## TEXT EXCERPT
A very BIG question

Hey Guys,

For those of you who have MAV but do not suffer from the ‘typical’ migraine symptoms (ie, headache)…

How the hell did you get to your diagnosis of MAV???

Ella

Hi Ella,

Great question! It took me YEARS to work out I was a migraineur. And now that I know what this is and what sets it off, I have made my mother aware that she too has this but to a much lesser degree. She’s 75 and only now got the message. Previously she never quite understood why she had off days with head pressure, tired eyes, sporadic and fleeting depression etc, etc.

I only worked it out as the evidence piled up. When I was first presented with this as a cause for my misery I thought there was simply no way. On the Healthboards I skipped MAV posts for years thinking it was some weird freak illness that one in a million had. So how did I work it out?

## INPUT DATA
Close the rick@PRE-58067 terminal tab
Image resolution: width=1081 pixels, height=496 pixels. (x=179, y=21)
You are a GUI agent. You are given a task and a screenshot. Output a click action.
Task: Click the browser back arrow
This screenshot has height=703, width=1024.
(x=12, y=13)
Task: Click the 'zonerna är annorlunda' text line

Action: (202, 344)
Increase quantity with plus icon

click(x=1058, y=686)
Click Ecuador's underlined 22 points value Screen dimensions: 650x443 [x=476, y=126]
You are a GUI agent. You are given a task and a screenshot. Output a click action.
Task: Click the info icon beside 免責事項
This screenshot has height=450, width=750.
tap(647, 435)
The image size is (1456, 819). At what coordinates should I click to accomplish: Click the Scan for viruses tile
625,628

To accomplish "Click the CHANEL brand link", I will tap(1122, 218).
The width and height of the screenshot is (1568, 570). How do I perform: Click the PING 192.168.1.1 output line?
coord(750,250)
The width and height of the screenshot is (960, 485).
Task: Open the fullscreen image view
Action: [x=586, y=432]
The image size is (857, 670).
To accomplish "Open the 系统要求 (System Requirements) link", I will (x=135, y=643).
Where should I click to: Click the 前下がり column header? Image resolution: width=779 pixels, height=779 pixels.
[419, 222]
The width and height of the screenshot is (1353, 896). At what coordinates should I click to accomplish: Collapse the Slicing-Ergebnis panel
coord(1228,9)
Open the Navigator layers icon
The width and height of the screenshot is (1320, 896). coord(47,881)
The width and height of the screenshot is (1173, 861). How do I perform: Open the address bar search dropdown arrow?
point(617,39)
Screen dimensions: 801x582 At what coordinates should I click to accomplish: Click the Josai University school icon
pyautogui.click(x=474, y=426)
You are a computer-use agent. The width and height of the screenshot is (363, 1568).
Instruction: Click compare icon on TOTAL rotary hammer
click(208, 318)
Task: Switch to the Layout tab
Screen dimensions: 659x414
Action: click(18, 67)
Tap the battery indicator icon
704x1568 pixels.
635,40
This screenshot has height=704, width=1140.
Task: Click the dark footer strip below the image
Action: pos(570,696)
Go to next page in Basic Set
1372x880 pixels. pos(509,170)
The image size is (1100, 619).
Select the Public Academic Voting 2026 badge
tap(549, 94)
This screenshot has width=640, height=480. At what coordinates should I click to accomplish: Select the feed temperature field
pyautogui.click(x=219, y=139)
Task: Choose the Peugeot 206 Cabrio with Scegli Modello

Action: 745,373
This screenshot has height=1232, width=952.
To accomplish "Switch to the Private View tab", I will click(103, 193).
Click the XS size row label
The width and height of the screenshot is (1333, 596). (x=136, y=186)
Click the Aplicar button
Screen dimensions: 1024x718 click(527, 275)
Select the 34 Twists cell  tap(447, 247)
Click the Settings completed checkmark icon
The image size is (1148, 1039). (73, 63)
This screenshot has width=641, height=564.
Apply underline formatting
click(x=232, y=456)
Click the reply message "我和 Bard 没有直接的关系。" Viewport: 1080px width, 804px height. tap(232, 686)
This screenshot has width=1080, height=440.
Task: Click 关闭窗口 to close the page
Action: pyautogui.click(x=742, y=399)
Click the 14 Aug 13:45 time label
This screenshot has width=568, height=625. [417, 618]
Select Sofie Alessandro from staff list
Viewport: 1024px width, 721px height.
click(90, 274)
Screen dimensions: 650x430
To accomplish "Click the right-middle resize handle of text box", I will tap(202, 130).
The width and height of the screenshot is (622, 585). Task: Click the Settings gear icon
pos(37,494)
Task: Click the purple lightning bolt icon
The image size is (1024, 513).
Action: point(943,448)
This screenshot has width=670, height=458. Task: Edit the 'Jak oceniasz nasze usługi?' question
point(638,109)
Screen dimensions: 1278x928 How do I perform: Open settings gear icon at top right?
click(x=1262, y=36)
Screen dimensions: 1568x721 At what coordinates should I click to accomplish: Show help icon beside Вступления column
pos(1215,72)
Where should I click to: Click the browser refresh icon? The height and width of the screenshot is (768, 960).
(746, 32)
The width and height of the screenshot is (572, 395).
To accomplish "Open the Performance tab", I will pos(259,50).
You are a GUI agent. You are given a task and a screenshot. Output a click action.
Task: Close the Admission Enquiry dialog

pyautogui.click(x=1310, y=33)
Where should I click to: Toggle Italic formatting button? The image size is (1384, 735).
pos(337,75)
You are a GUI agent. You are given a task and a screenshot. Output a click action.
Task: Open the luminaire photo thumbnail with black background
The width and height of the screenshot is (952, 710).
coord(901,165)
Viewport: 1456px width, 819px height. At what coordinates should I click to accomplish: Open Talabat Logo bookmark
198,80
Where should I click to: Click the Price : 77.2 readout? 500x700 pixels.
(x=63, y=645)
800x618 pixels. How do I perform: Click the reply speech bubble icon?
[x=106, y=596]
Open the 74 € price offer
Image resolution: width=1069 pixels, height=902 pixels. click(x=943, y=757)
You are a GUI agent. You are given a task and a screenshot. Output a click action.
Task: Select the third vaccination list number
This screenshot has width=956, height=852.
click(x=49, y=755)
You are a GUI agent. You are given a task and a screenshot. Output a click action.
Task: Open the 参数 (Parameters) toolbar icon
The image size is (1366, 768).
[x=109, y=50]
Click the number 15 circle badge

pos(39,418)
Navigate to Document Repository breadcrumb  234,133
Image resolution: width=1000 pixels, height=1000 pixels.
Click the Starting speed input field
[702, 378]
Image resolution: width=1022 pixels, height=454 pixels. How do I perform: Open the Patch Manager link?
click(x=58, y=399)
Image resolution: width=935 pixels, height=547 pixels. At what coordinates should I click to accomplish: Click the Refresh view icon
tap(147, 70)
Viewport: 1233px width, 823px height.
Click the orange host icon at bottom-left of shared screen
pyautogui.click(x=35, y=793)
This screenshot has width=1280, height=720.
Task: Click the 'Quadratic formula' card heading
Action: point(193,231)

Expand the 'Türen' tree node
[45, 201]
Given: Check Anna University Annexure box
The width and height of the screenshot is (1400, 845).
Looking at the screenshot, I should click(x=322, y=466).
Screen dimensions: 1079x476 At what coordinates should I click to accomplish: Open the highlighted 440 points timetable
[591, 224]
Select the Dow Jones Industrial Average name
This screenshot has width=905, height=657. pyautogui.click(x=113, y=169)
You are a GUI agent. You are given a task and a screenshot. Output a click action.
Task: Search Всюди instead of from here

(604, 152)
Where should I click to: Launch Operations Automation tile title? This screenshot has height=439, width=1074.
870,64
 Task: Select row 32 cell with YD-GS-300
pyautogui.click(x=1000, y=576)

## PROBLEMS AND TASKS
(1) Answer these from the MAV thread:
(a) Which "typical" migraine symptom does Ella say some people with MAV don't have?
(b) How old is the mother of the person replying to Ella?
(c) What did the person replying skip on the Healthboards for years?
(2) In the MAV thread, take the part that opens with the words containing "How the hell" and closes with "work it out?". Write it out again, changing "Healthboards" to "forum".

## REPLIES
(1)
(a) Headache.
(b) 75.
(c) MAV posts.

(2)
How the hell did you get to your diagnosis of MAV???

Ella

Hi Ella,

Great question! It took me YEARS to work out I was a migraineur. And now that I know what this is and what sets it off, I have made my mother aware that she too has this but to a much lesser degree. She’s 75 and only now got the message. Previously she never quite understood why she had off days with head pressure, tired eyes, sporadic and fleeting depression etc, etc.

I only worked it out as the evidence piled up. When I was first presented with this as a cause for my misery I thought there was simply no way. On the forum I skipped MAV posts for years thinking it was some weird freak illness that one in a million had. So how did I work it out?